L’inno italiano invase Ben Gurion Ring, mentre balconi e finestre si aprivano e centinaia di persone si affacciavano fuori. E nel giardino videro quella strana famiglia di italiani, che ballava ora un valzer e ora un tango al suono del loro inno nazionale. L’atmosfera era surreale, non si sentiva altro che la musica pompata fuori da una cassa a 1000 watt posizionata verso il centro dell’anello, che fungeva da amplificatore naturale.
Mentre l’ultima strofa finiva, Totò prese l’accendino e diede fuoco alla miccia che collegava le dodici postazioni.
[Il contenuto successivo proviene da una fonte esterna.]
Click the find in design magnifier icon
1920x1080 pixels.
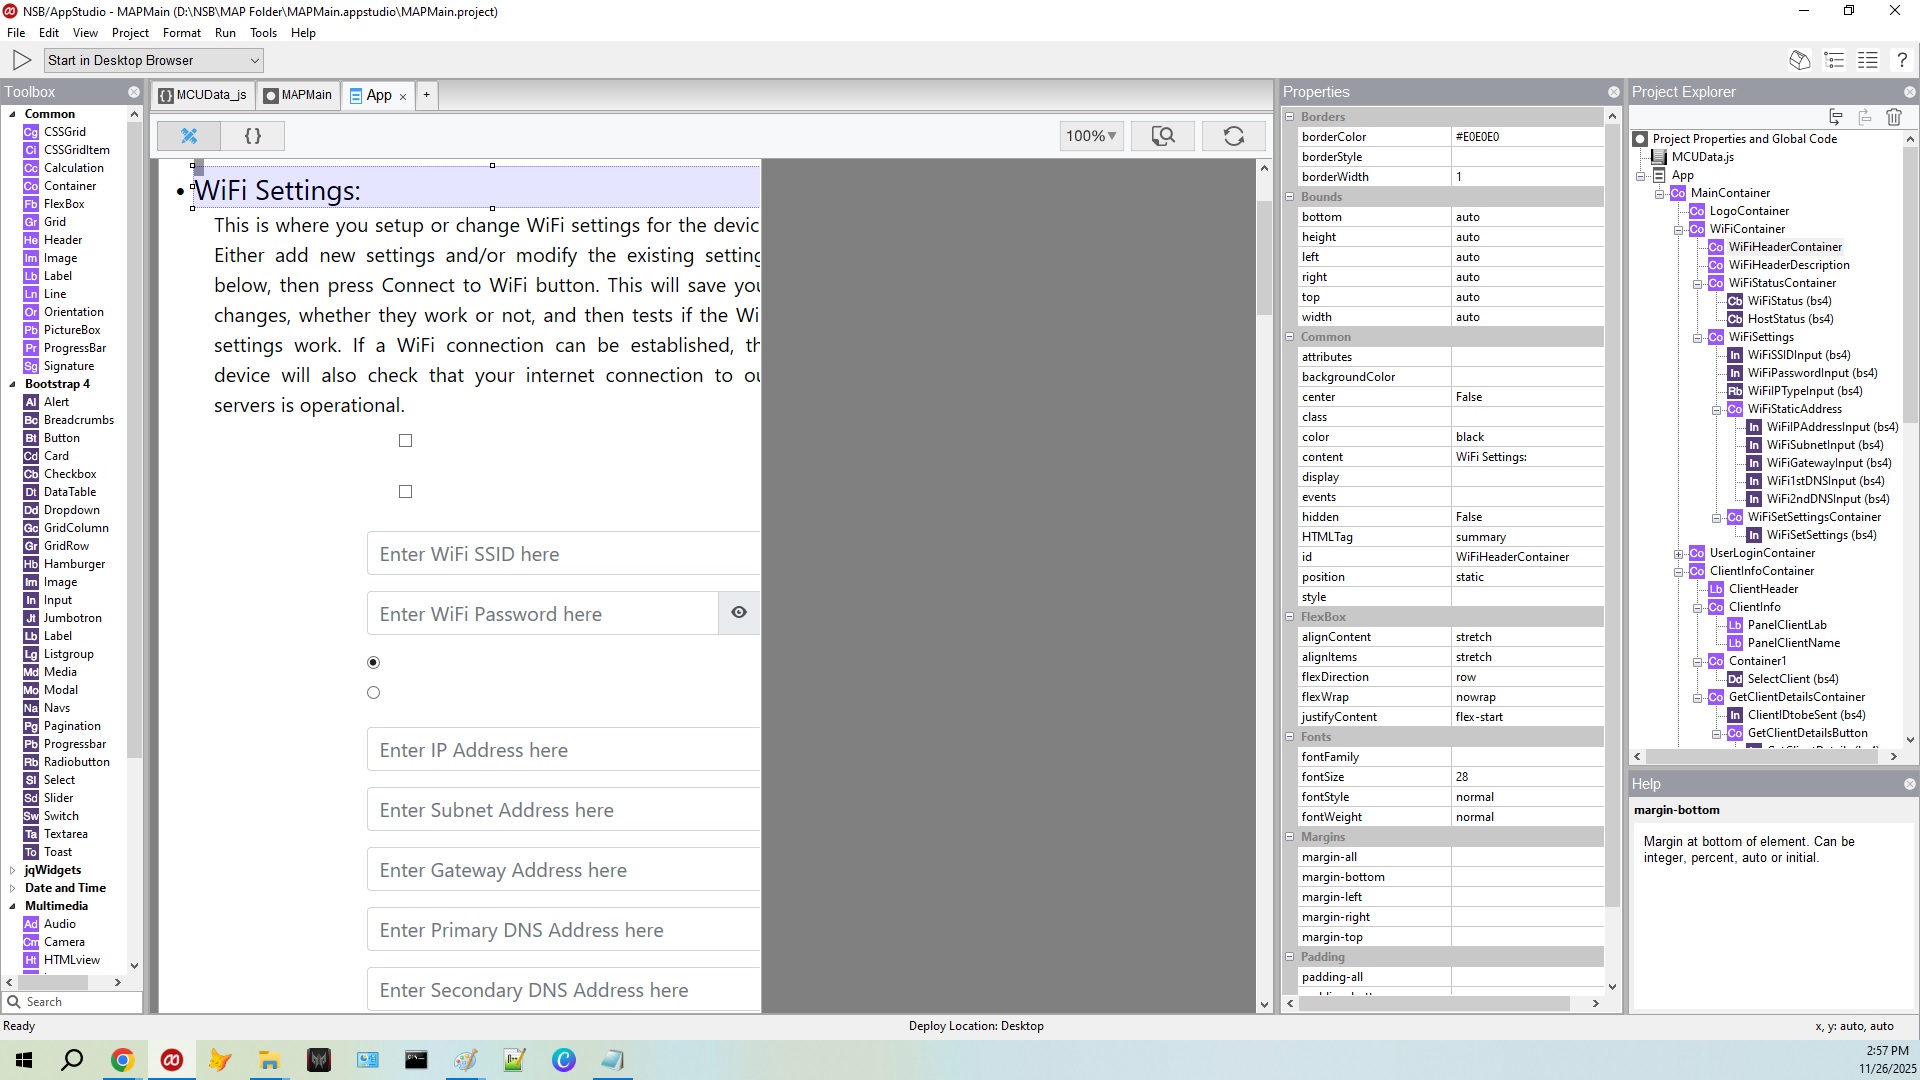pyautogui.click(x=1162, y=136)
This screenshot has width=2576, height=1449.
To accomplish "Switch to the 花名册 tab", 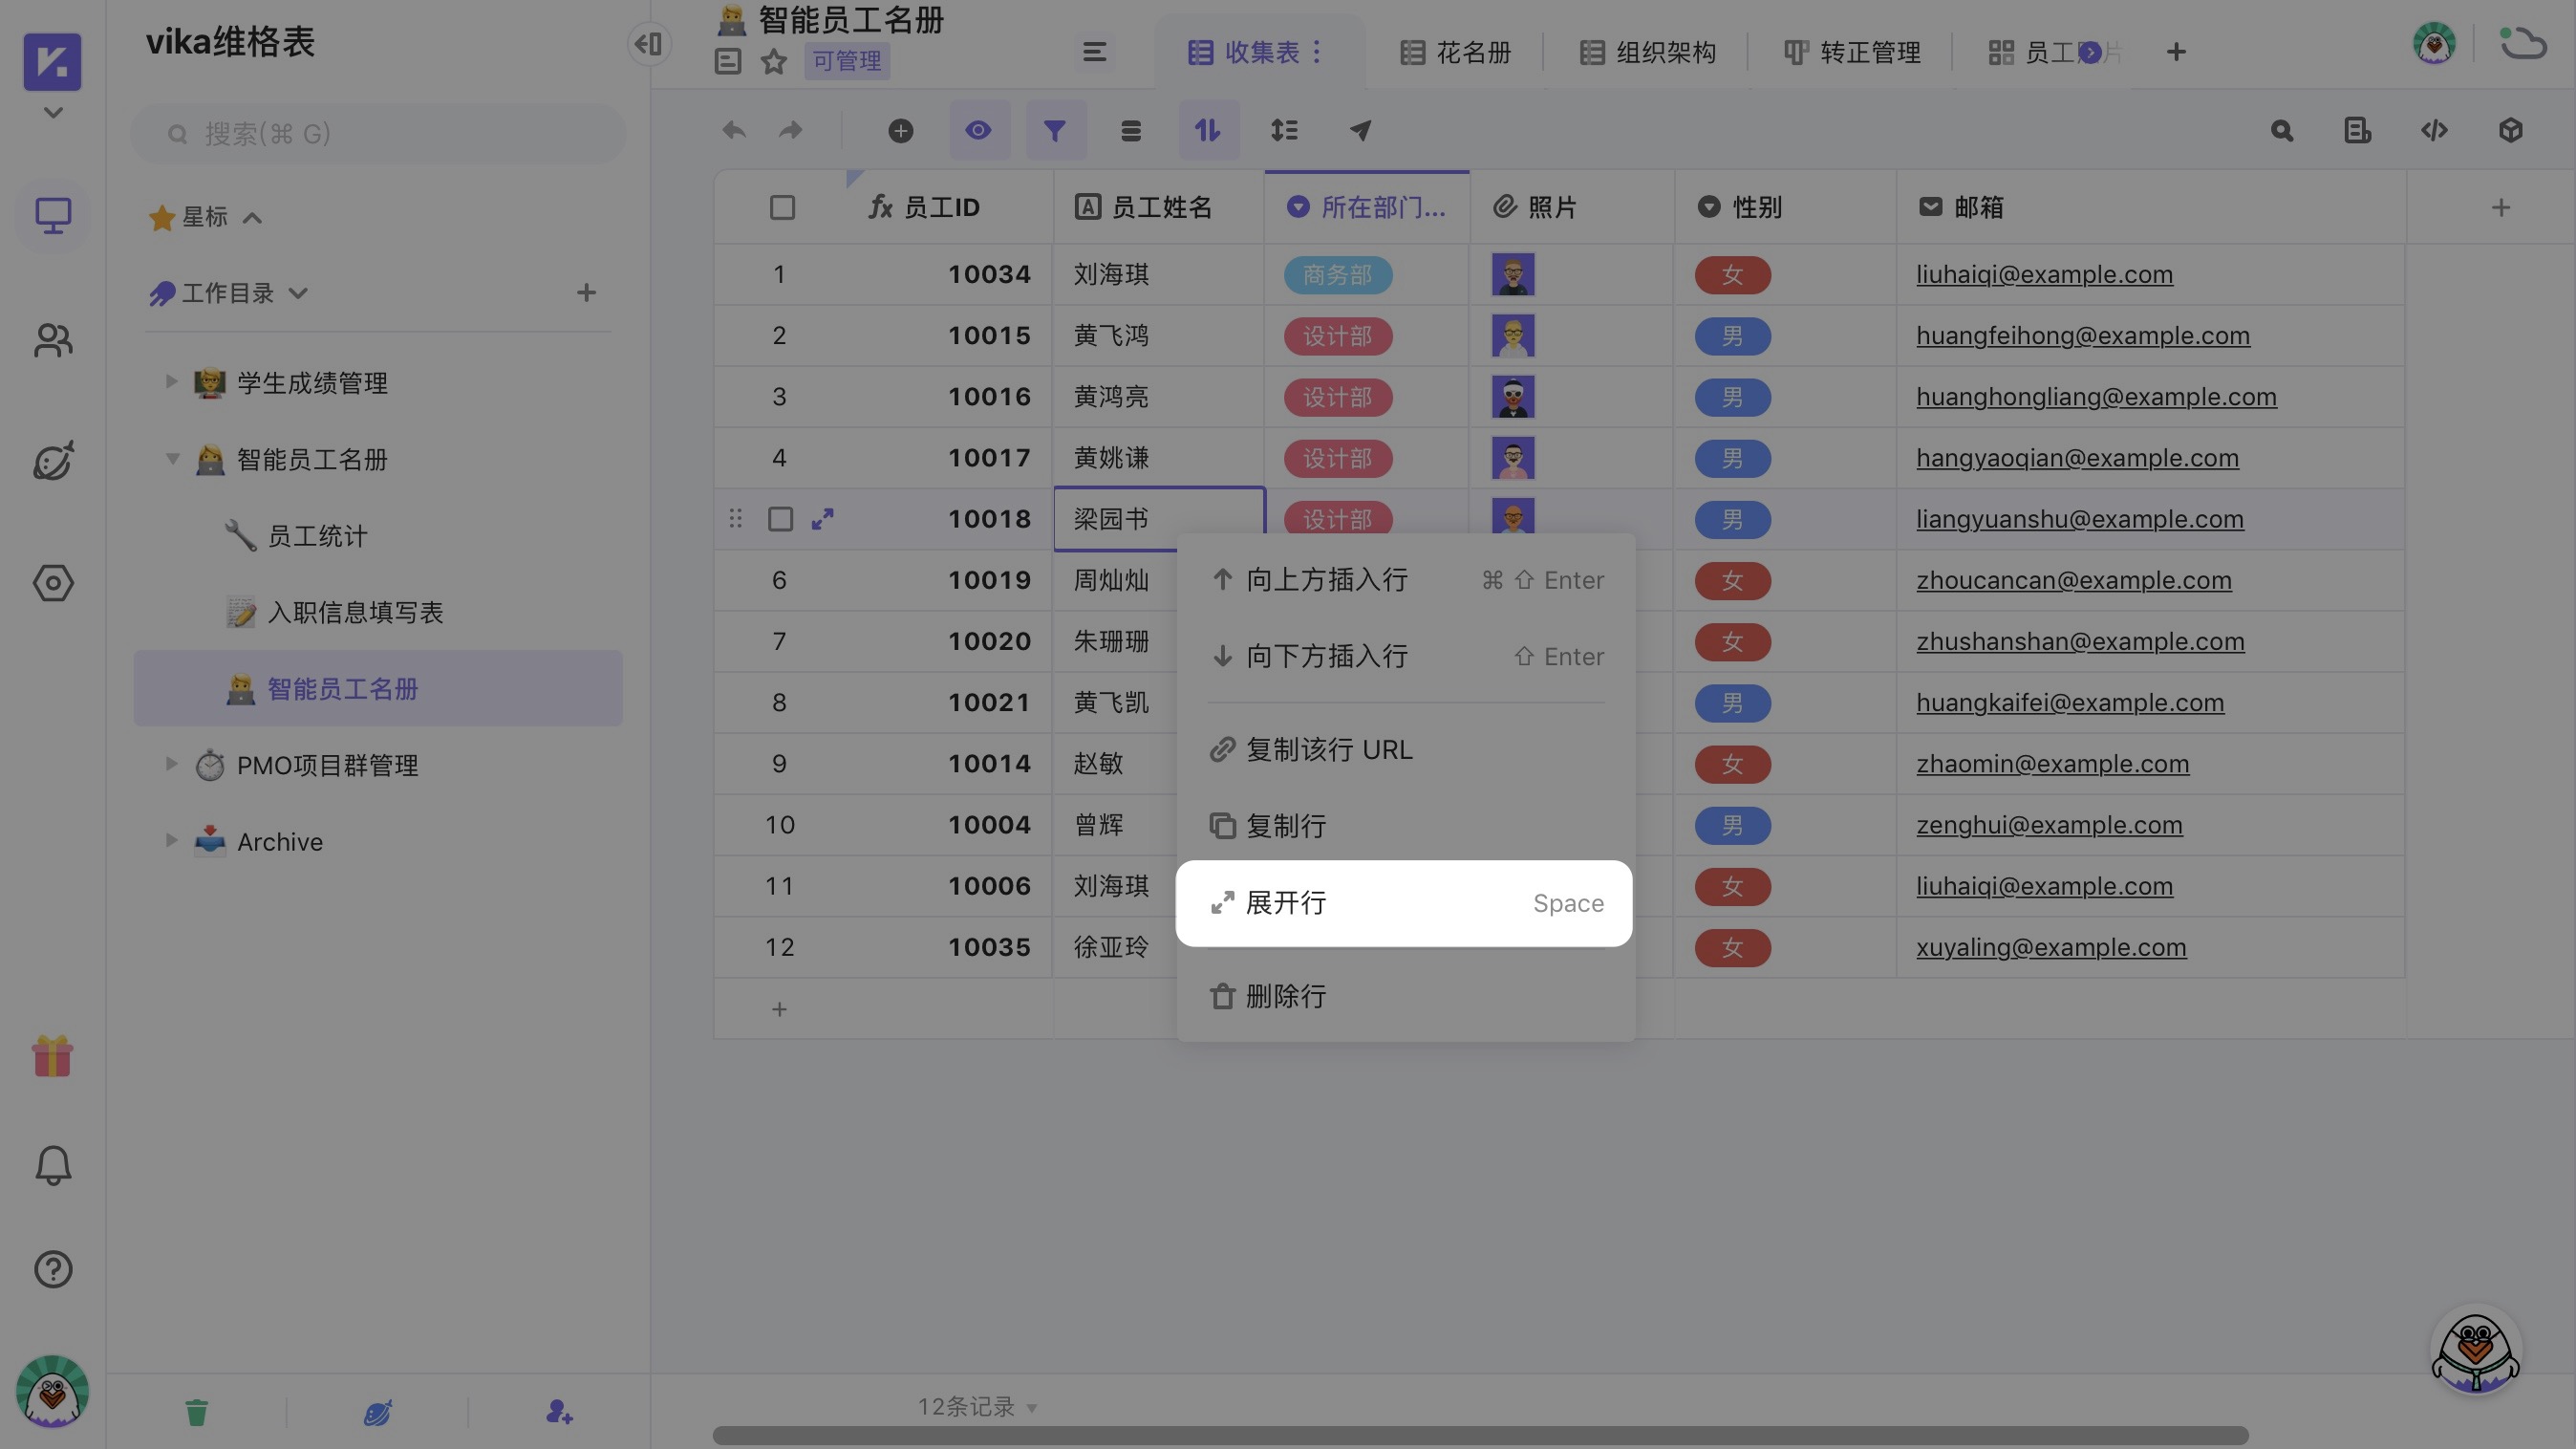I will click(x=1456, y=52).
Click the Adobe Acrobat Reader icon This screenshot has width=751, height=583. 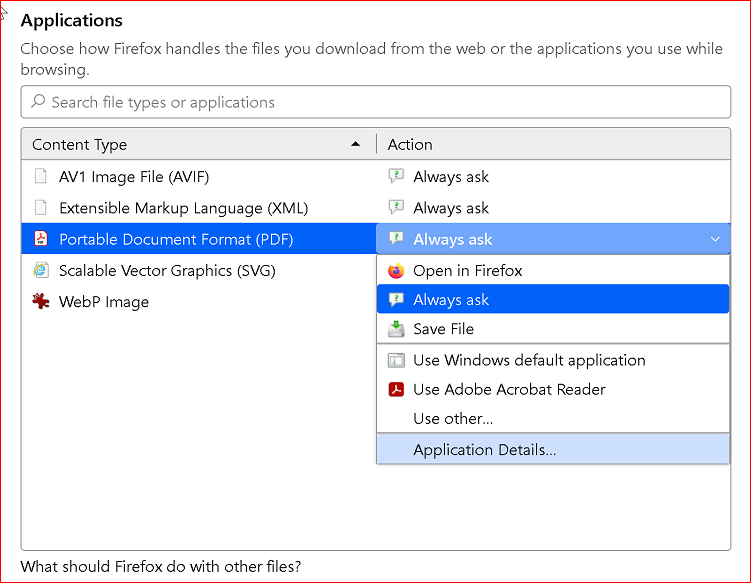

La miccia si aprì prendendo strade diverse su un percorso attentamente calcolato che finivano dentro le scatole piena di una miscela sapiente di colori e polvere pirica.
Un istante dopo, uno spettacolo pirotecnico degno del capodanno cinese illuminò i cieli sopra l’enorme giardino, mentre si alzavano proiettili creati per liberarsi a cinquanta metri di altezza.
Il verde, il bianco e il rosso dei petardi si affiancarono e una gigantesca bandiera italiana apparve sopra l’anello di Ben Gurion e fluttuava fra le stelle e fra l’eco delle bestemmie come la più bella aurora boreale che fosse mai stata disegnata in cielo.
E da quei balconi e dalle finestre e dai balconi e dalle finestre dei quartieri vicini le persone iniziarono ad applaudire quell’opera d’arte apparsa nel blu di Francoforte, mentre tre stranieri in terra straniera ballavano in mezzo all’odore della polvere da sparo e accadde che persino a Pasqualino quei crucchi non sembravano proprio così crucchi.
Poi tutto finì.
La musica.
I botti.
Gli applausi.
Ma non il sorriso di un bambino seduto sulle spalle del padre, un bambino che non avrebbe mai dimenticato quella sera dell’undici luglio 1982.